Exercise instructions ▸ Only the lines from the start of the data through the one containing "This screenshot has height=819, width=1456." belong in your answer; return them exactly.

..........

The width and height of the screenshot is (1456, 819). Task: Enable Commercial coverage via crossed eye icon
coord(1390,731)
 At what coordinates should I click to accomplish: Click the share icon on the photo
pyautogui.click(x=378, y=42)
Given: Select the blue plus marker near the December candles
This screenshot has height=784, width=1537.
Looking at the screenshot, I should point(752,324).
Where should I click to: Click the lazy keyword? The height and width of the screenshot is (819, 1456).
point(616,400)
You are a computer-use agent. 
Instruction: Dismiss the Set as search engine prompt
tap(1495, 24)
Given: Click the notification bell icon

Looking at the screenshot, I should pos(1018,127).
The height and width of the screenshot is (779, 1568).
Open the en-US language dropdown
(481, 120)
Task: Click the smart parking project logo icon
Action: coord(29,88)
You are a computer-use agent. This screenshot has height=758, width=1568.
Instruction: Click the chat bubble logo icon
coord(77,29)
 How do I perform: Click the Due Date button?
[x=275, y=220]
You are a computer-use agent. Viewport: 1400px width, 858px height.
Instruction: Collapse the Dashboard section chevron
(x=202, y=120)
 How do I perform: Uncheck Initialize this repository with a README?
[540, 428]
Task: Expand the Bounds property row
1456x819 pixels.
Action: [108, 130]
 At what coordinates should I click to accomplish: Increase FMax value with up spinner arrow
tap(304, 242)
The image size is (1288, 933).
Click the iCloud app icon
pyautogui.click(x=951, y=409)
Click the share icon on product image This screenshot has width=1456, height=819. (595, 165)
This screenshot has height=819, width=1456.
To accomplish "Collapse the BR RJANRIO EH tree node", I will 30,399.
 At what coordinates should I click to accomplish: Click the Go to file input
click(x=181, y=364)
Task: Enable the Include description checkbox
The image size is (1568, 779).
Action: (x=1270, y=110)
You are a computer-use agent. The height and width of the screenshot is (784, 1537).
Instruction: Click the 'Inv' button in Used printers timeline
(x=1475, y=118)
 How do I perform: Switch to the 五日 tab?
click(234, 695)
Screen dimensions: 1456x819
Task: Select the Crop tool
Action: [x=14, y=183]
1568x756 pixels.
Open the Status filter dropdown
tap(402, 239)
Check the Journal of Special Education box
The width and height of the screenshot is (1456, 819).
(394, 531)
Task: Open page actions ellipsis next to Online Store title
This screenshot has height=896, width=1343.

..........

The answer ▸
The width and height of the screenshot is (1456, 819). Task: Enable Commercial coverage via crossed eye icon
coord(1390,731)
 At what coordinates should I click to accomplish: Click the share icon on the photo
pyautogui.click(x=378, y=42)
Given: Select the blue plus marker near the December candles
This screenshot has height=784, width=1537.
Looking at the screenshot, I should point(752,324).
Where should I click to: Click the lazy keyword? The height and width of the screenshot is (819, 1456).
point(616,400)
You are a computer-use agent. 
Instruction: Dismiss the Set as search engine prompt
tap(1495, 24)
Given: Click the notification bell icon

Looking at the screenshot, I should pos(1018,127).
The height and width of the screenshot is (779, 1568).
Open the en-US language dropdown
(481, 120)
Task: Click the smart parking project logo icon
Action: coord(29,88)
You are a computer-use agent. This screenshot has height=758, width=1568.
Instruction: Click the chat bubble logo icon
coord(77,29)
 How do I perform: Click the Due Date button?
[x=275, y=220]
You are a computer-use agent. Viewport: 1400px width, 858px height.
Instruction: Collapse the Dashboard section chevron
(x=202, y=120)
 How do I perform: Uncheck Initialize this repository with a README?
[540, 428]
Task: Expand the Bounds property row
1456x819 pixels.
Action: [108, 130]
 At what coordinates should I click to accomplish: Increase FMax value with up spinner arrow
tap(304, 242)
The image size is (1288, 933).
Click the iCloud app icon
pyautogui.click(x=951, y=409)
Click the share icon on product image This screenshot has width=1456, height=819. (595, 165)
This screenshot has height=819, width=1456.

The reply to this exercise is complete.